No, my brother did. Also I ate your hamburger. Sorry. |
We spent the weekend in Mansfield with my father (et al.) and it was a nice, quiet, meat-eating couple of days. The girls showed Dan how much they loved him by relieving him of much of his ice cream burden.
Nothing is too good for their Daddy! |
I also wanted to show Dan how much I loved him, so I told him to pick any "category of food" for dinner and he said "French toast" and I said "fine, I'll decide then." (Don't worry, I made him French toast for breakfast, I AM NOT A MONSTER.) I tried to figure out what was the manliest cookbook left on the list, but I couldn't find another Phillip Morris Manstruction Manual. Seriously, there WAS another, chili-based one, but I can't find it. Ivy was messing with it and then it fully disappeared, so I assume she figured out what the deal was and threw it away for me.
I'm so proud of you, honey. |
So it seemed like the next best thing would be Cookbook #67: The Food Lover's Guide to Meat and Potatoes (Sharon Tyler Herbst, 1996).
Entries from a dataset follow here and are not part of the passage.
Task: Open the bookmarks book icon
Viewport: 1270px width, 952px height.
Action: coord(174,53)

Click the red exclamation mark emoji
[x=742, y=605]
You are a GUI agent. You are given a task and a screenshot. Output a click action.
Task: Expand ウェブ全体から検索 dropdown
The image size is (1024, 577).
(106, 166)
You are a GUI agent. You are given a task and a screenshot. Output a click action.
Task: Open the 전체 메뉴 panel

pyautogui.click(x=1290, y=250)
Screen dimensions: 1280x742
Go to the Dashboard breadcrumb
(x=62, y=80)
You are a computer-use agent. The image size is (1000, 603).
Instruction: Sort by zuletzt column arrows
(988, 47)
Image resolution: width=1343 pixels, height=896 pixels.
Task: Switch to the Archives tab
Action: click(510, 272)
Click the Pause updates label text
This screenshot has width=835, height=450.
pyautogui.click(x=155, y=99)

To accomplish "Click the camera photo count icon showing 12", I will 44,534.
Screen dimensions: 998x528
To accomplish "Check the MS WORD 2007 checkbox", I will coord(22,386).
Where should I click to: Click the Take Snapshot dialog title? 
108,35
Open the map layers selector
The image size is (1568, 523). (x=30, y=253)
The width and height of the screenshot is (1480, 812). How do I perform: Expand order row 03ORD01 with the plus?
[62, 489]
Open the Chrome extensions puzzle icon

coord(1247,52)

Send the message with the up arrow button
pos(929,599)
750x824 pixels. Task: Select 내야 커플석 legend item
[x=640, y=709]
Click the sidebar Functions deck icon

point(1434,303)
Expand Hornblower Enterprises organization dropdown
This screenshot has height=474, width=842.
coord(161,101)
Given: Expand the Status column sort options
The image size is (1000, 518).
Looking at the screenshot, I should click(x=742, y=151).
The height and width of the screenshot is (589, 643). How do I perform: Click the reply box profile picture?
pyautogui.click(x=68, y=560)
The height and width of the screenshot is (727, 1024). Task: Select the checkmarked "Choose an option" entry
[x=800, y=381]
Provenance: Mom. Previous recipes on this blog: none. Number of vegetable dishes I should eat going forward this week: several.
I went with Spiced-Twice Potato Hash, which is a weird name that I think indicates the presence of both sweet and Russet potatoes, because I only "spiced" it once. Confusing. But delicious, as almost all hash is as far as I know.
You can tell I wasn't feeling too hot yesterday, because what kind of person serves hash without an egg on top of it? MAYBE I AM A MONSTER AFTER ALL. |
Verdict: I wasn't wild about the selection of recipes, but the one I did try was solid, so who knows? I'm basically never going to get rid of any book that discusses potatoes at length.
Right now this is what's happening with my child's head in the mornings.
Ignore the weird lighting and focus on the open defiance of physics. |
Oh, I'm not asking for advice or anything. I think we've got it covered.